We used the proceeds from the Term Loan solely for working capital and to fund our general business requirements. Our obligations under the Loan Agreement are secured by a first priority security interest in substantially all of our current and future assets, other than our intellectual property, for which Oxford currently has a positive lien, and certain assets under finance lease obligations. We have also agreed not to encumber our intellectual property assets, except as permitted by the Loan Agreement. The Loan Agreement includes customary events of default, including instances of a material adverse change in our operations, that may require prepayment of the outstanding Term Loan. As of June 30, 2020 we were in compliance with all covenants under the Loan Agreement.      
As of June 30, 2020, $14.7 million was outstanding under the Term Loan, with an additional $1.9 million payable at the conclusion of the Term Loan. We had less than $0.1 million of debt issuance costs outstanding as of June 30, 2020, which are being accreted to interest expense over the life of the Term Loan using an effective interest rate of 8.98%. The exit fees are being accrued over the life of the Term Loan through interest expense.
As of June 30, 2020, future principal payments for the Term Loan due under the Loan Agreement are as follows (in thousands):
2020$—  
20219,035  
20225,646  
$14,681  

Paycheck Protection Program Loan
On April 23, 2020, we received the proceeds from the PPP Loan in the amount of approximately $0.7 million from Silicon Valley Bank, as lender, pursuant to the PPP of the CARES Act. The PPP Loan matures on April 23, 2022 and bears interest at a rate of 1.0% per annum. The PPP Loan is evidenced by a promissory note dated April 23, 2020, which contains customary events of default relating to, among other things, payment defaults and breaches of representations and warranties. The PPP Loan may be prepaid by us at any time prior to maturity with no prepayment penalties.

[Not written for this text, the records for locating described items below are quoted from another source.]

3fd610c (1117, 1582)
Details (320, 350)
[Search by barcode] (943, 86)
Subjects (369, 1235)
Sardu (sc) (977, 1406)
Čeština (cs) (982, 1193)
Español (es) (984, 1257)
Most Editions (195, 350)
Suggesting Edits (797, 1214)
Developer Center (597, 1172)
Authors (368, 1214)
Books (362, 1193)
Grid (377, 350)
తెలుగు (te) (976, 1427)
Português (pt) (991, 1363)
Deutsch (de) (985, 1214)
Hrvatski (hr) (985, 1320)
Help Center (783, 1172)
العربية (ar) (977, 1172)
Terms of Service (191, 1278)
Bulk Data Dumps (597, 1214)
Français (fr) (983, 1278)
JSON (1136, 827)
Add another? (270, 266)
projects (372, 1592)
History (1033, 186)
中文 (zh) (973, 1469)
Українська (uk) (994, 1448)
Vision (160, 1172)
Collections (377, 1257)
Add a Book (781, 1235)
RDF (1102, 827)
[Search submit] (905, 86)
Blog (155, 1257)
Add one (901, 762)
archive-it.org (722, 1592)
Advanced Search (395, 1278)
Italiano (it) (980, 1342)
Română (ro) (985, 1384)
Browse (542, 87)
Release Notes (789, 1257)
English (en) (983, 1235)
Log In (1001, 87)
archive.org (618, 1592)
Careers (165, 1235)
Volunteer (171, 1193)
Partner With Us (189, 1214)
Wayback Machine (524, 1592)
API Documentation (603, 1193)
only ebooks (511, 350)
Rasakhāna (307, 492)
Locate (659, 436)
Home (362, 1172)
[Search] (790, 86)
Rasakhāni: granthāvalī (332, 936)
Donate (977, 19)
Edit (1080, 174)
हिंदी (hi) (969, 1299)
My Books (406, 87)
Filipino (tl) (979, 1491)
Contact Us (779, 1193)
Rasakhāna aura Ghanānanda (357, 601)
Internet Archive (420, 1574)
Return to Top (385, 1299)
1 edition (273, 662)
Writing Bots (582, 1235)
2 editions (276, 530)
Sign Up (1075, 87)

All or a portion of the PPP Loan may be forgiven by the SBA upon our application and upon documentation of expenditures in accordance with the SBA requirements. Under the CARES Act, loan forgiveness is available for the sum of documented payroll costs, covered mortgage interest, covered rent payments and covered utilities during the 24 week period beginning on the date of loan disbursement. For purposes of the CARES Act, payroll costs exclude compensation of an individual employee in excess of $100,000, annualized, prorated for the covered period. Not more than 40% of the forgiven amount may be for non-payroll costs. Forgiveness is reduced if full-time headcount declines during the covered period as compared to specified reference periods, or if salaries and wages for employees with salaries of $100,000 or less annually are reduced by more than 25%. In the event the PPP Loan, or any portion thereof, is forgiven pursuant to the PPP, the amount forgiven is applied to outstanding principal and includes accrued interest.

We intend to use all proceeds from the PPP Loan to retain employees, maintain payroll and make lease and utility payments.